In 1990 I attended the 1st International Conference for the Reduction of Drug-Related Harm in Liverpool, and the crew who had organized the conference invited me to come do a training for their drug treatment staff. The manual, which was initially produced as that training’s handout, was written while I was living in Rotterdam, The Netherlands—a new expat, newly in love and reveling in the experience of exploring that country’s unique, rational drug policy. The manual was what I would have wanted had such a thing been available to me as a new street sex worker, and was the culmination of all my years of street experience and foolish mistakes.
I’d written scholarly papers and health education manuals before—for instance, a self-injecting guide for women—but that street sex work manual is the work for which I’m best known. It has been translated into multiple languages, and is still being used, totally or in part, by many agencies across the world. I doubt I would have had the insight or security to produce such a thing without the love I found in Rotterdam, or the distance I got there from my NYC past.
Do you think your life experience gives you a different approach and perspective on this sort of work?
I don’t believe in one-size-fits-all approaches to education or care, and I don’t believe that you have to have shared someone’s experience in order to provide them with appropriate, individualized service, but you do have to be willing to imagine what their experience is in order to provide education or care that fits. I have seen too many compassionate, well-meaning but otherwise clueless people give advice that is so inappropriate as to be laughable. For instance, the MD who on rounds, suggested our anemic, homeless, pregnant client get several servings of rare meat per week. I’m sure she might have loved to. But how? Better, if more antisocial, to suggest she steal raisins.
I once listened to a nutritionist give the most educational and inspired advice to a hypertensive pregnant teen. Rather than telling her to “reduce sodium,” she sat down with her and first drew up a list of foods she normally ate from the fast food restaurants she frequented, and then helped her pick the lowest salt, lowest fat choices from among them—e.g. “extra crispy just means extra fried and extra fat.”

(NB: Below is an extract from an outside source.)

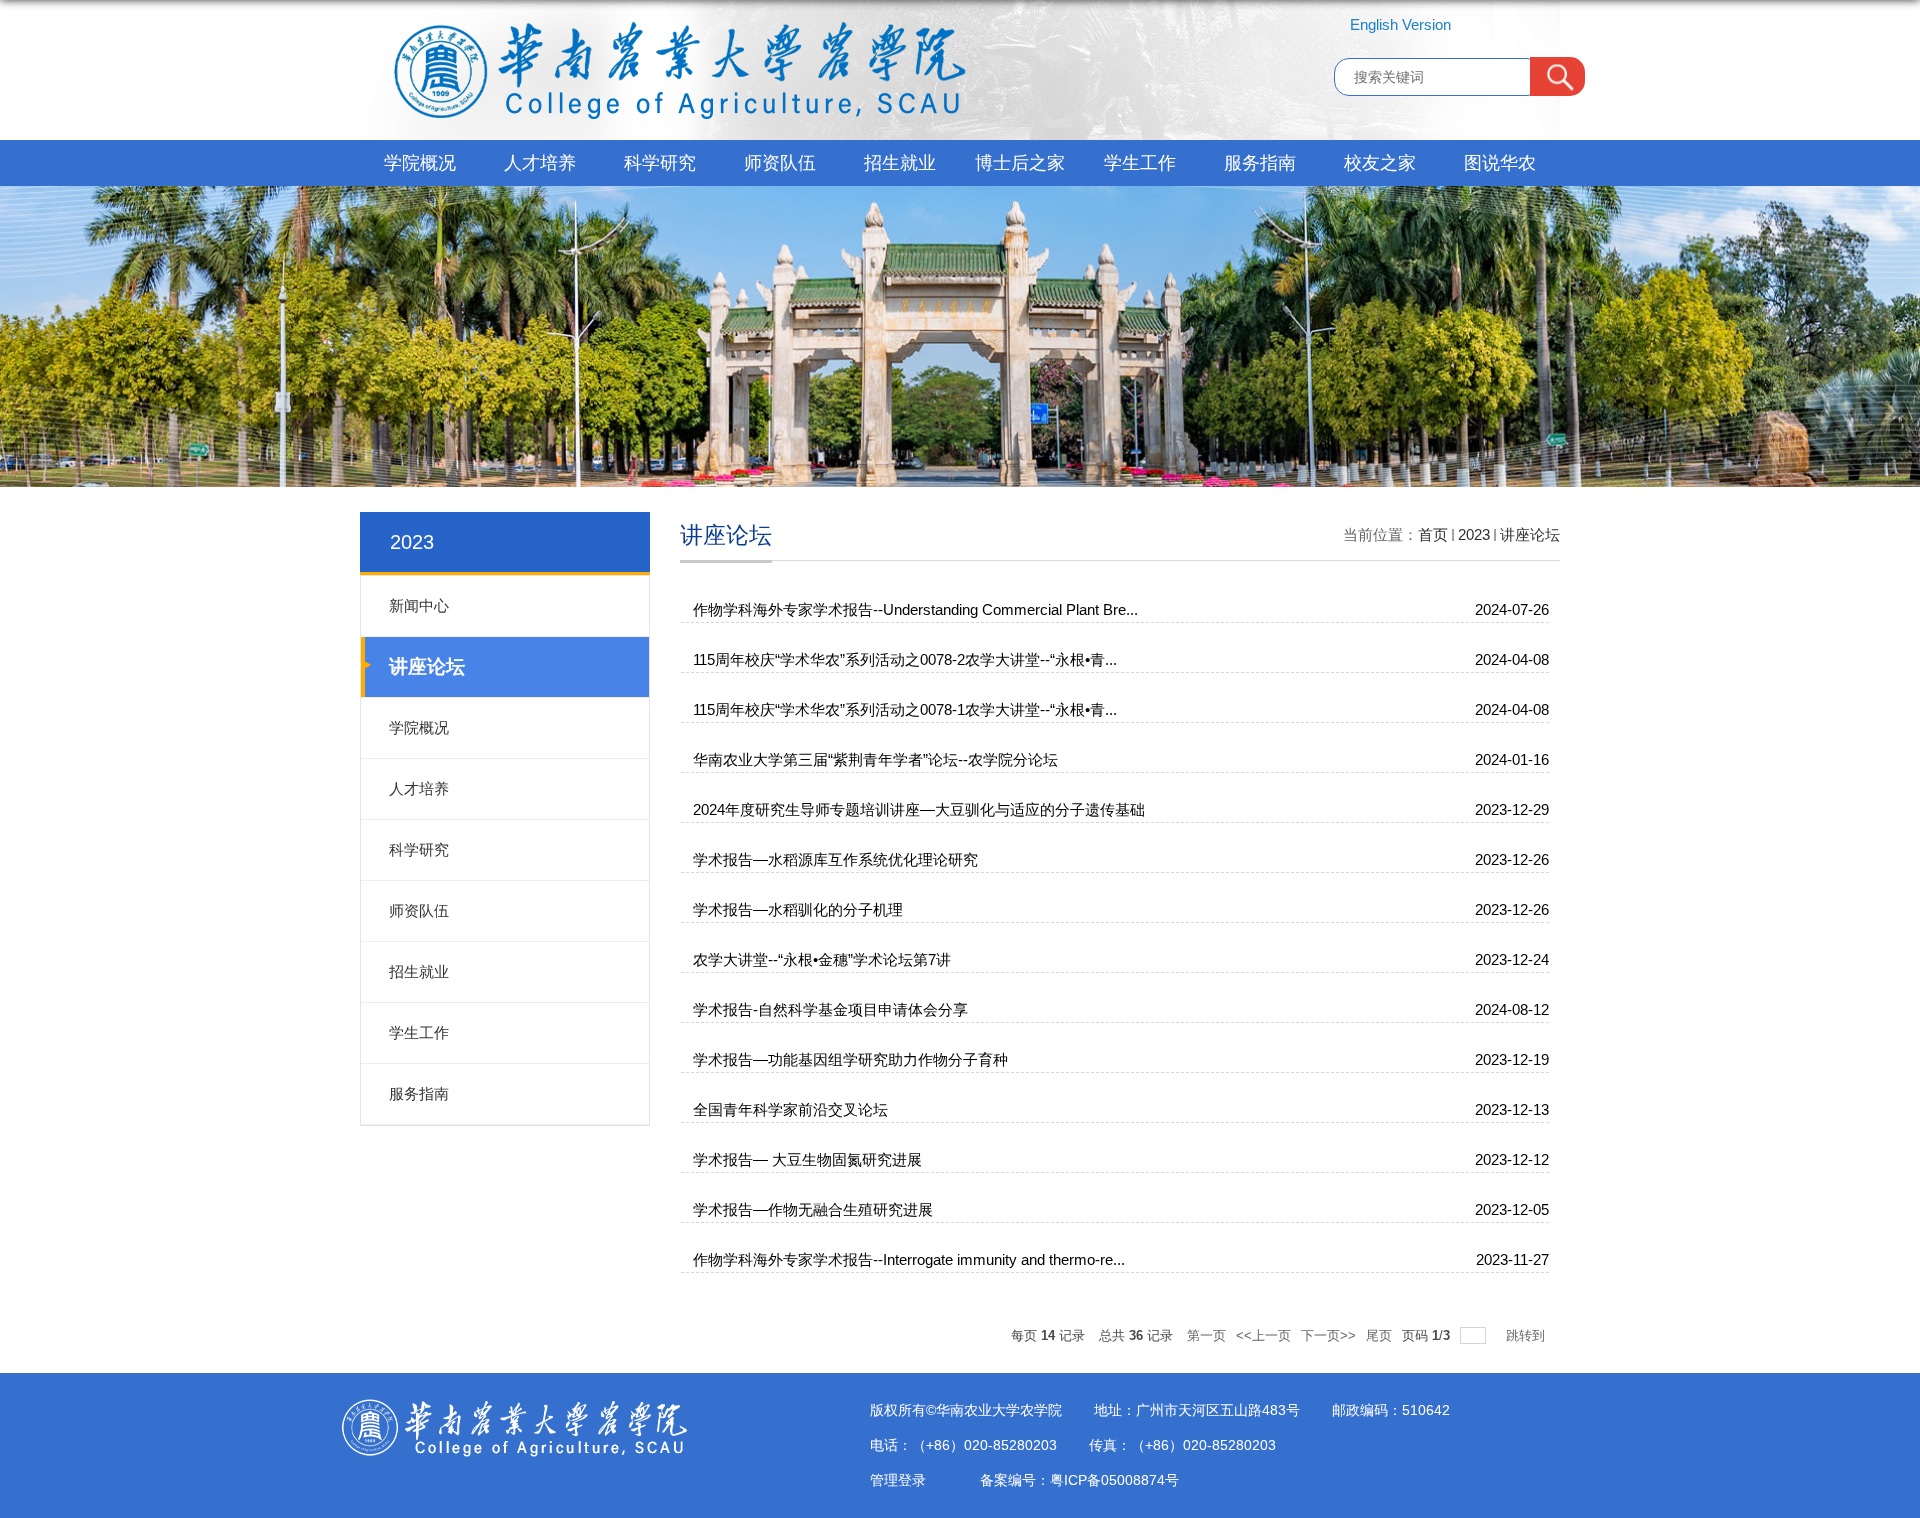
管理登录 (898, 1480)
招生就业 (900, 163)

Harm reduction is everyday thinking in every field except drug treatment. Think seatbelts and traffic signals and designated drivers. Think of the dentist who encourages their patients to chew gum when they can’t brush or to eat popcorn to remind them to floss. Think rock climbing classes and safety harnesses. Yet teaching someone to inject in the direction of blood flow, or to pay their bills before they go out on a binge is still considered so radical it borders on inappropriate. This nutritionist embodied the expression “meet them where they’re at,” and I try to model my work with others after her good example.
Recently, you and your friend and coworker Nik did a spoken word performance about drug policy for the Red Umbrella Diaries. Can you tell me a bit about that?

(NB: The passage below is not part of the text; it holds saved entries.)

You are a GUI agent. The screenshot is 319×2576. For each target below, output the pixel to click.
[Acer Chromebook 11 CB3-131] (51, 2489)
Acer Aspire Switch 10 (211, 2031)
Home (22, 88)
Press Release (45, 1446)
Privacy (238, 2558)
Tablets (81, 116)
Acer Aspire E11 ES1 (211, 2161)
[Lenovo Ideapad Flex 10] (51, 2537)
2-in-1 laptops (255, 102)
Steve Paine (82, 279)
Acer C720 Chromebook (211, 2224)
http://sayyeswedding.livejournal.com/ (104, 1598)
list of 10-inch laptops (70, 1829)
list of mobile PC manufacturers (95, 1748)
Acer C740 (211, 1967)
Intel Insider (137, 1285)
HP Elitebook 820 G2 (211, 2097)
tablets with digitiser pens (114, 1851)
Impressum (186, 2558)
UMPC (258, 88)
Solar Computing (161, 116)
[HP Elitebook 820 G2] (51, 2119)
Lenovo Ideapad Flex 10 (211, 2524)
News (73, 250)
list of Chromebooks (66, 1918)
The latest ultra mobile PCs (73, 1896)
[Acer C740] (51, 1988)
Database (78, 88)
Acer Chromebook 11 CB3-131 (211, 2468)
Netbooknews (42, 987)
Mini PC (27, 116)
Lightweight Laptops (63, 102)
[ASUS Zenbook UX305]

I had written an article for The International Journal of Drug Policy in 1992 about my experiences as an American working in Rotterdam. The performance piece is loosely based on that—combining my experiences in NYC in the pre-syringe exchange era and Rotterdam’s enlightened approach to drugs with Nik Krempasky’s experiences as a new nurse and health educator. It was about spinning a story together—part personal, and part political—about the changing landscape of sex work and drugs, and how public health policy interacts with these two cultural taboos. I used to do a lot of performing and public speaking—both academic and artistic—but at the time I did that piece, after my nursing school imposed a cone of silence, I was really out-of-practice and really nervous. But Nik was a joy to work with, and the audience tittered in appropriate places. I look forward to having a chance to do it again. We keep meaning to record it as a podcast for the Harm Reduction Coalition, but have not gotten around to it yet. It is available as a podcast through the Red Umbrella Project.